L’échantillonnage de l’entomofaune Australienne a été réalisé en Nouvelle-Galles du Sud (Sydney, Canberra et Orange) dans deux situations :

  • Dans le milieu naturel
  • Dans des jardins botaniques où des espèces végétales européennes sont maintenues Au total, 35 sites et 158 échantillons ont été collectés, représentant un total de 1700 spécimens. Différents ordres d’insectes ont été collectés, mais la majorité des spécimens appartient à l’ordre des Hémiptères. Les méthodes d’échantillonnage et de traitement des échantillons sont identiques à ce qui a été décrit plus haut.

3.2 Résultats

Parmi les insectes collectés, 43 spécimens appartenant à 3 familles différentes (Aphrophoridae, Machaerotidae and Cicadidae) sont des vecteurs potentiels de X. fastidiosa. Ils sont actuellement en cours d’analyse.

3.2.1 Echantillonnage dans les jardins botaniques

Aucun vecteur potentiel n’a été capturé sur des plantes européennes au Royal Botanical Gardens de Sydney et au Camberra Botanical Garden. Il faut cependant rester prudent avec ces résultats, car aucun insecte potentiellement vecteur n’a été observé durant les 5 heures de collecte, ni sur plantes australiennes, ni sur plantes européennes.

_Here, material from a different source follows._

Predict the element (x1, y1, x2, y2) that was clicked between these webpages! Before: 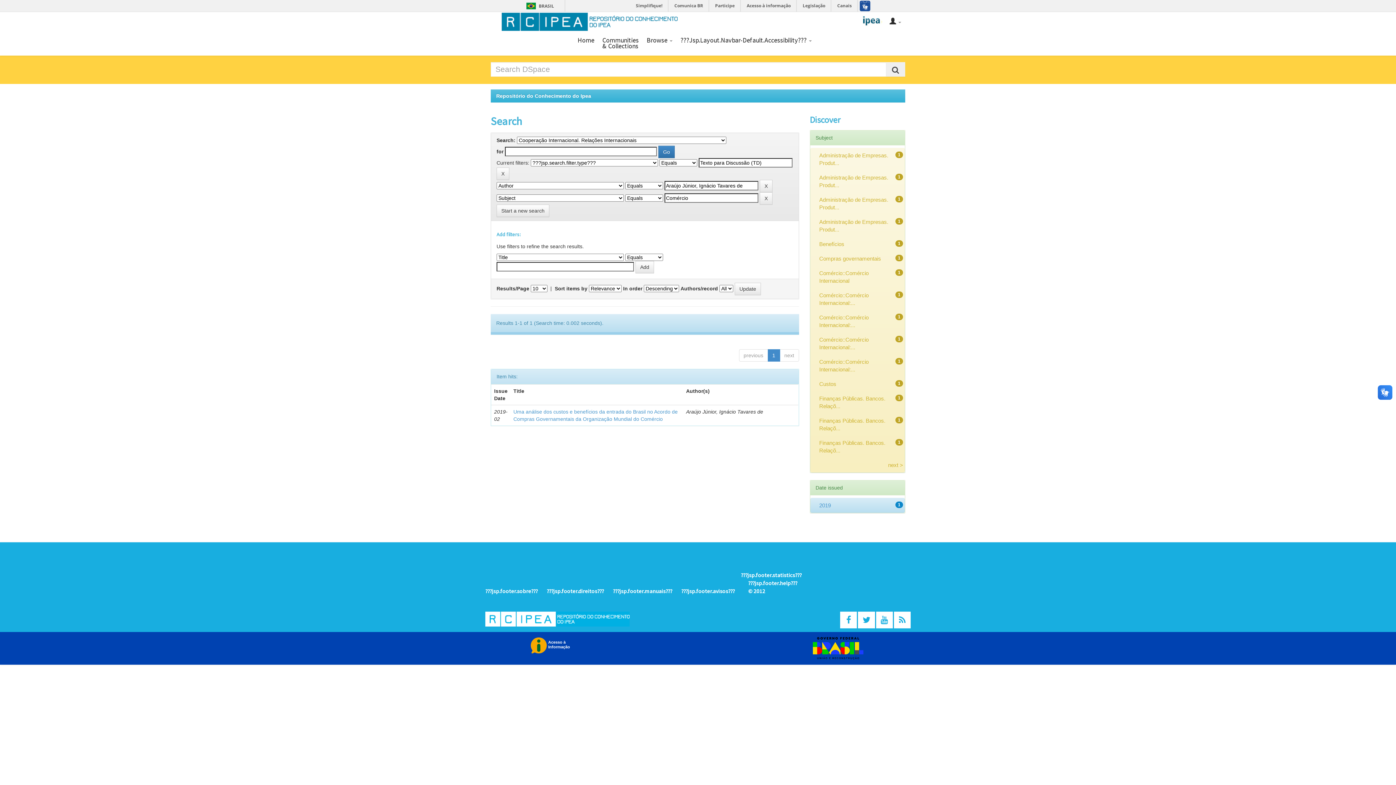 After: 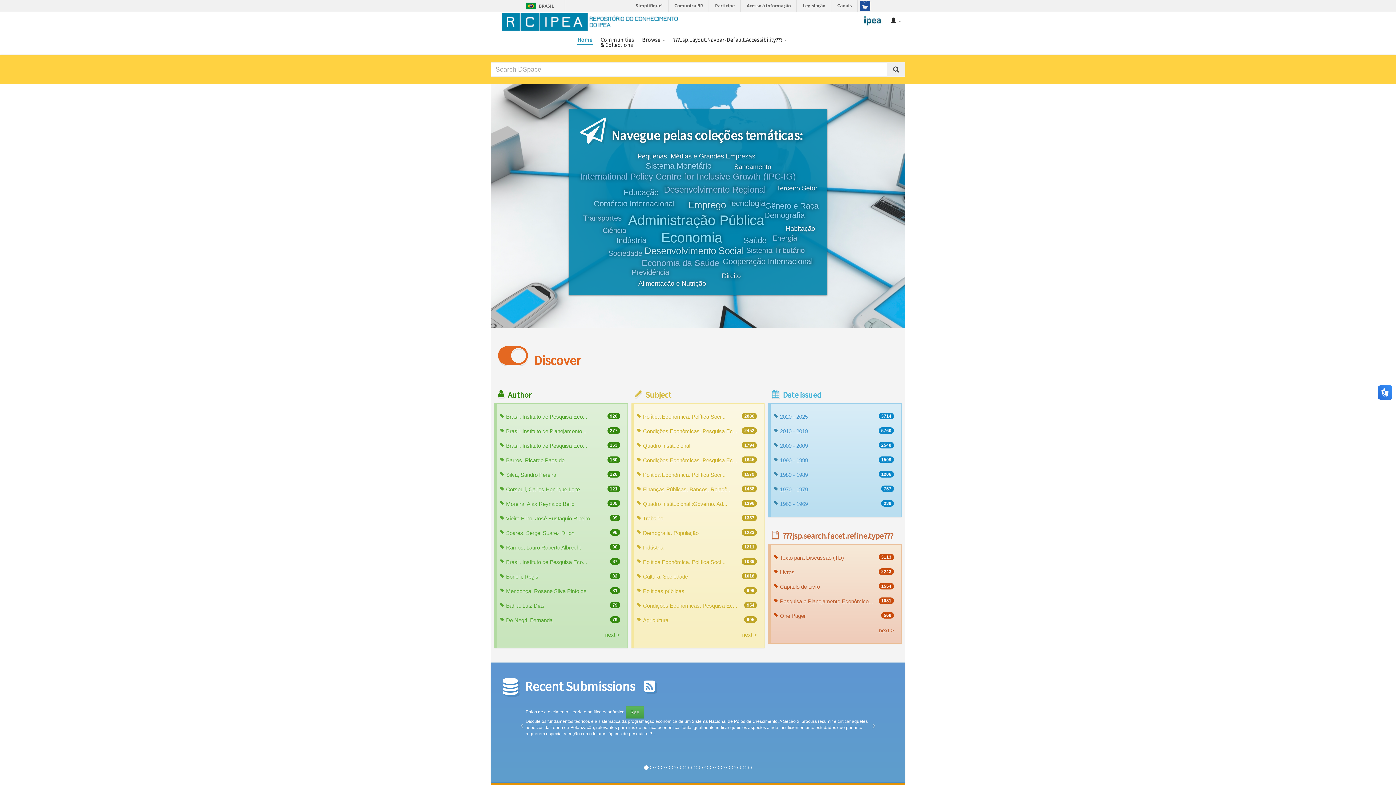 Action: bbox: (496, 93, 591, 98) label: Repositório do Conhecimento do Ipea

3.3 Echantillonnage en milieux naturels et semi-naturels

Les milieux où l’on trouve facilement des vecteurs de X. fastidosa en Europe ont été échantillonnés dans différentes localités (strate herbacée des bords de routes et des champs, des jardins et des friches, …). L’espèce Bathyllus albicinctus est très fréquente dans la strate herbacée (Canberra, Orange). Une nymphe a également été trouvée sur des Poaceae dans la forêt domaniale de Mullions Range près d’Orange ; elle a mué quelques minutes après la collecte. Bathyllus albicinctus (figure ci-dessous) est une espèce fréquente dans le sud de l’Australie et semble assez proche de Philaenus spumarius par sa biologie. Les connaissances disponibles sur cette espèce sont encore assez limitées, mais Trebicki (2023) signale la présence de B. albicinctus dans des oliveraies, des cultures d’agrumes et de vigne où il se nourrit et pourrait donc transmettre la bactérie X. fastidiosa si celle-ci venait à être introduite en Australie.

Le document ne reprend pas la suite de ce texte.